PROBLEM DETAILS:
Say how many lines of the listing below contain "Expand", giving the number and nothing else.

MATERIAL SUPPLIED:
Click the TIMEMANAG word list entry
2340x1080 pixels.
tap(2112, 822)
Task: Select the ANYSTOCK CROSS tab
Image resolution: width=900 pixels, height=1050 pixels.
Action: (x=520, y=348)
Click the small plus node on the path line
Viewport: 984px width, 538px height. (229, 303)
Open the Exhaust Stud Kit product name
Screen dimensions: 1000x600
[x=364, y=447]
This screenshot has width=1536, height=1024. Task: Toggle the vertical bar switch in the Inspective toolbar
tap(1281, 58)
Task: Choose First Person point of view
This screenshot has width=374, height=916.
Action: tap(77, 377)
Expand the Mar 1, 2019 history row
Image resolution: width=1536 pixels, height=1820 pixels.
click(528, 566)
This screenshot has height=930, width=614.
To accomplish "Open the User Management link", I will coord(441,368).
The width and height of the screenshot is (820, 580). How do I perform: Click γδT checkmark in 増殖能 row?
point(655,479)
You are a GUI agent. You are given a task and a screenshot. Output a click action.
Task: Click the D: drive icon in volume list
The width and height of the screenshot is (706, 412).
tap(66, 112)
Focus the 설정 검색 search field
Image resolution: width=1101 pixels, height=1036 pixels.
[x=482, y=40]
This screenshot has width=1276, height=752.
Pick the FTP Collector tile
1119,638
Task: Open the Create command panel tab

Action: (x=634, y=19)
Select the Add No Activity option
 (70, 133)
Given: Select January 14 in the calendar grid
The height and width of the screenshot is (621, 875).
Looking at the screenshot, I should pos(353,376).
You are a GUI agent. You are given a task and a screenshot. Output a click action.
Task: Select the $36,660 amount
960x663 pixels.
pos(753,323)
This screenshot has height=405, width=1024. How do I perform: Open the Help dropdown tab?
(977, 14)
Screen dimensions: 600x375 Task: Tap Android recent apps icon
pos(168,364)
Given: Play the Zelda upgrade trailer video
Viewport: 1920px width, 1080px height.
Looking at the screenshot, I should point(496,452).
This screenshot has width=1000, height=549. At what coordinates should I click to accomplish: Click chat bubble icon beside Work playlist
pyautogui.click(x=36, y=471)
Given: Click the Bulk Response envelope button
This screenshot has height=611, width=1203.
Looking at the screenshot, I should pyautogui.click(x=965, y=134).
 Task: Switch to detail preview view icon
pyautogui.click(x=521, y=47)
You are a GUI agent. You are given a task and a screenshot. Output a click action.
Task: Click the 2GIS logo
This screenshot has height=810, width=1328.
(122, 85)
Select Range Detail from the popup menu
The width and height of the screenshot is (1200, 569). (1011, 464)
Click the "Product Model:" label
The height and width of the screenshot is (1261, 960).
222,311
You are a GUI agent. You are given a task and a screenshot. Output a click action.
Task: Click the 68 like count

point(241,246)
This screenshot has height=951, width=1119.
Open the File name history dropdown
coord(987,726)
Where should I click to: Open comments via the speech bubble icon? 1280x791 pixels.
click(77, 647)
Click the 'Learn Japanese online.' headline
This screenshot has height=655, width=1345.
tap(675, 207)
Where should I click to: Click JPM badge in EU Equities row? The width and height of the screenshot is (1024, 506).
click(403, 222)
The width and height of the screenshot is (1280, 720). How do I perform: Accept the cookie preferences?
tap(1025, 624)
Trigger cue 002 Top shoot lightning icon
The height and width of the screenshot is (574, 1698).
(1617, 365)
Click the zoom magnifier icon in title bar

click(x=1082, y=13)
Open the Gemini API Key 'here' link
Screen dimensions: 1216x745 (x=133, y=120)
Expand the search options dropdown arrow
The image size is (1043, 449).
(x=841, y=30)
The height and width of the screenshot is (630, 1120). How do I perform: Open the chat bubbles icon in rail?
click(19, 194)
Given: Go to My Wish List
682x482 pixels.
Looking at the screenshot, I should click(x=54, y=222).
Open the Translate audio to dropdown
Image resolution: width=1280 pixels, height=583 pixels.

ANSWER:
2